Upon energy restriction, an unusual release of the neurotransmitter glutamate can be observed. The overabundance of glutamate ultimately causes damages to nerve cells.
Our brain requires a constant supply of energy. A disrupted energy supply, as it is for instance caused by a stroke, can have serious complications. A team from the research group Cellular Neurobiology at Ruhr University Bochum, Germany, together with researchers from the Universities of Düsseldorf and Twente, investigated how an energy deficiency in the brain affects the release of the neurotransmitter glutamate. They observed that under stress abnormal glutamate release events occur that self-amplify and that may thereby contribute to the damage of nerve cells. The researchers, led by Dr. Tim Ziebarth, report their findings in the journal iScience on April 18, 2025.
Unusual glutamate releases occur more frequently upon energy depletion
Under normal conditions, brain tissue is sufficiently supplied with energy, which is in part required for the selective release and reuptake of neurotransmitters. "However, if there is no longer enough energy available, this balance between neurotransmitter release and reuptake can quickly become disrupted," Tim Ziebarth explains. "Especially in the case of strokes, where the blood supply to the brain is interrupted, there is often an extracellular increase in the excitatory neurotransmitter glutamate, which severely impairs the function of synapses and the survival of the affected nerve cells." However, the underlying processes are only partially understood.
Using a model system, Tim Ziebarth observed a previously unknown, unconventional release mechanism that significantly increased the extracellular glutamate concentrations upon energy depletion. For his measurements, he used a fluorescent sensor protein, which allowed him to visualize the release of glutamate in real-time. In addition to regular glutamate releases, which are typical for the synaptic activity of neurons, he also observed very unusual, local glutamate signals that were relatively large, long-lasting, and heterogeneous. "Under normal conditions, these atypical events occurred only sporadically," he reports. "However, after inducing an energy deficiency, their frequency increased significantly."
Normal glutamate release comes to a halt
Ultimately, these events were the main cause of the increase in extracellular glutamate concentration. "It seems that under metabolic stress conditions, such as energy depletion, these atypical release events are particularly favored, which led to the accumulation of glutamate," Professor Andreas Reiner concludes. "In contrast, the normal glutamate release by neurons, which itself requires substantial amounts of energy, came to a halt." Similar observations had previously only been described for a migraine model.

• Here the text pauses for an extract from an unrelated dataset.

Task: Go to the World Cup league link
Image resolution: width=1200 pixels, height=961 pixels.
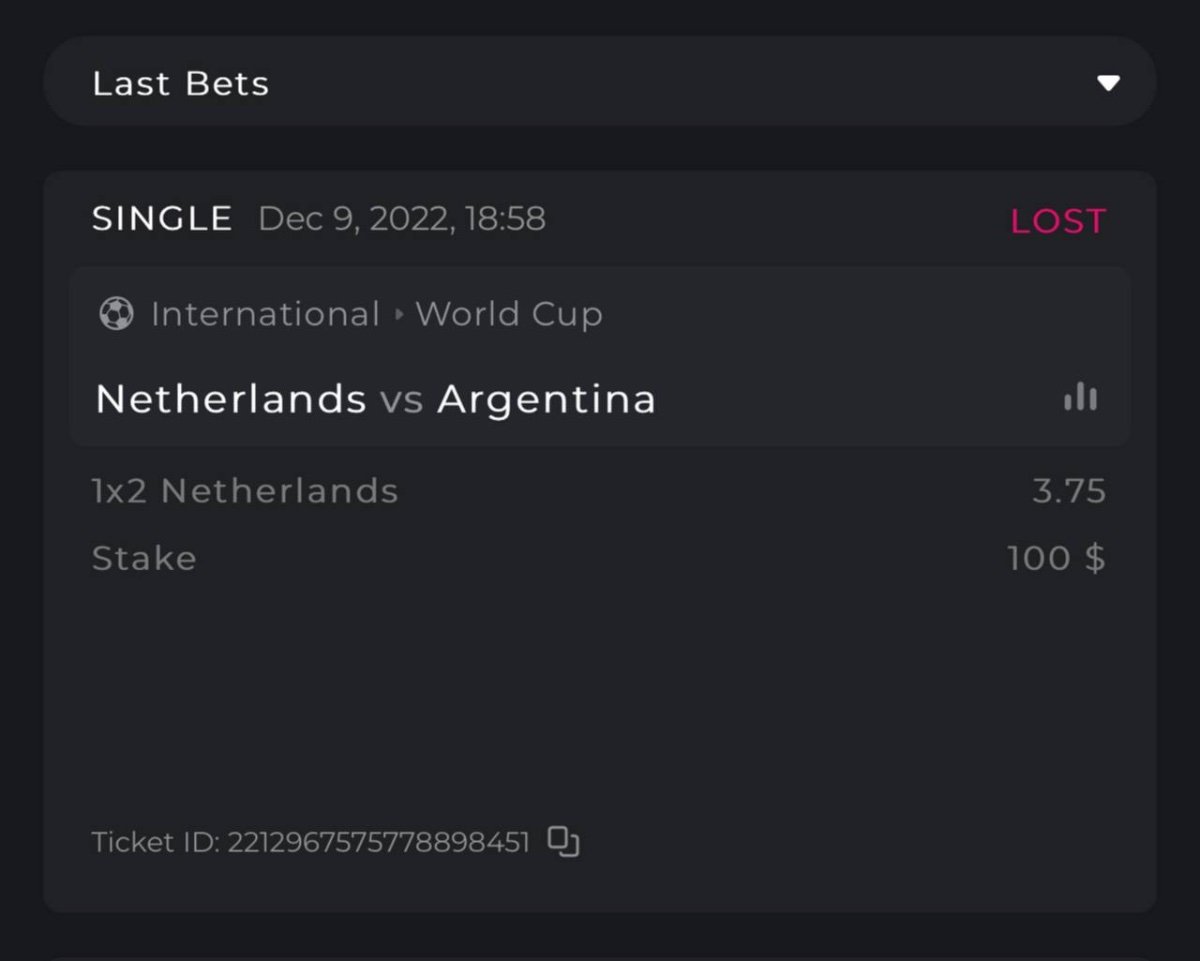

In further experiments, the team was able to show that increased extracellular glutamate concentrations promoted additional release events. The process is therefore self-reinforcing. Conversely, the researchers were able to significantly reduce this type of glutamate release by inhibiting glutamate receptors, especially by inhibiting the subclass of NMDA receptors.
The study does not yet answer exactly how the unusual neurotransmitter releases occur and which cell types are responsible. "Further investigations must also clarify how much this type of release actually contributes in stroke situations or in neurodegenerative diseases," says Andreas Reiner. However, it is well established that elevated glutamate concentrations are harmful to neurons.